Meditation on a Memorial Day sacrament
This Shallow Thought Wednesday, a beautiful and poetic ode to the pleasures of Memorial Day and summer, may be one of the finest pieces guest poster John Lindner has ever written for us. The photo not so much. EL
Some men barbecue. Others grill.
The wizards, philosophers, theologians, alchemists and related mad scientists of barbecue (of which there are about eight distinct spellings, all correct as far as I can tell) know things. They are shamans of not just heat, but of the quality of heat. To them, the fuel that feeds the flames over which they cook is an indispensible ingredient, a seasoning rudimentary and reliable as salt. They have evolved intricate psychological profiles of those who were raised in dry rub families versus those whose forebears apply “sauce.” They hold contests.
Grillers paint with broader strokes. The pinnacle of their art is demonstrated in performing, simultaneous, the feats of flipping a burger and taking a good long pull from a beer. Over the course of summer, their arms lack hair from knuckles to elbows. ...

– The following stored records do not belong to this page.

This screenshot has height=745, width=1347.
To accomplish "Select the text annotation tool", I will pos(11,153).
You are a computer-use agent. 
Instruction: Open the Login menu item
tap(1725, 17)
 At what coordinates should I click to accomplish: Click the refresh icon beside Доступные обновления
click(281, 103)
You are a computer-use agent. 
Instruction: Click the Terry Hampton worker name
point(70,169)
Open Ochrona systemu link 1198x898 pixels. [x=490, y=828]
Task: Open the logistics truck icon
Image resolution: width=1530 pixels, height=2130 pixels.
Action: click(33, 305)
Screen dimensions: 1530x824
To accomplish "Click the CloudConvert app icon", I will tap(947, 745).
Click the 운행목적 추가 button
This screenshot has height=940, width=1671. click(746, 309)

The barbecuist’s ultimate canvas is the rack of ribs, a foodstuff defiantly comprised of 75 percent bone accented treacherously by gristle. When a tight-rope walker falls, he, mercifully, dies. When a rib barbecuist stumbles, he may live -- scorned, repudiated, snickered at -- for decades amid the ashes of his reputation.
Grillers are appreciated merely for showing up.
No, there is no comparison between barbecuist and griller. The one’s a scholar, the other a tool. Yet as much as I aspire to culinary distinction, I laugh at the pains taken by the bbq aesthetes. Because, though I lack the precious refinement of the their arts, I, skillless and impatient, can grill something as good or better than ribs: bratwurst.
All the correct ingredients distilled from centuries of careful testing are packed into each weiner. No muss, no fuss. And bratwurst grilled is as good or better than other meats bewitched by all the power of the barbecuist’s arts. Burn the brat? So much the better. The carbon adds depth to the kraut. They’re easier to eat than ribs and they are, ideally, bone free.
Today is the gateway to summer. Tomorrow is preparation for the swan song of a Labor Day blowout. Bratwurst, packed with everything a fool needs to succeed, is forever.
This Memorial Day, I wish you cookouts, and picnics, and Usingers.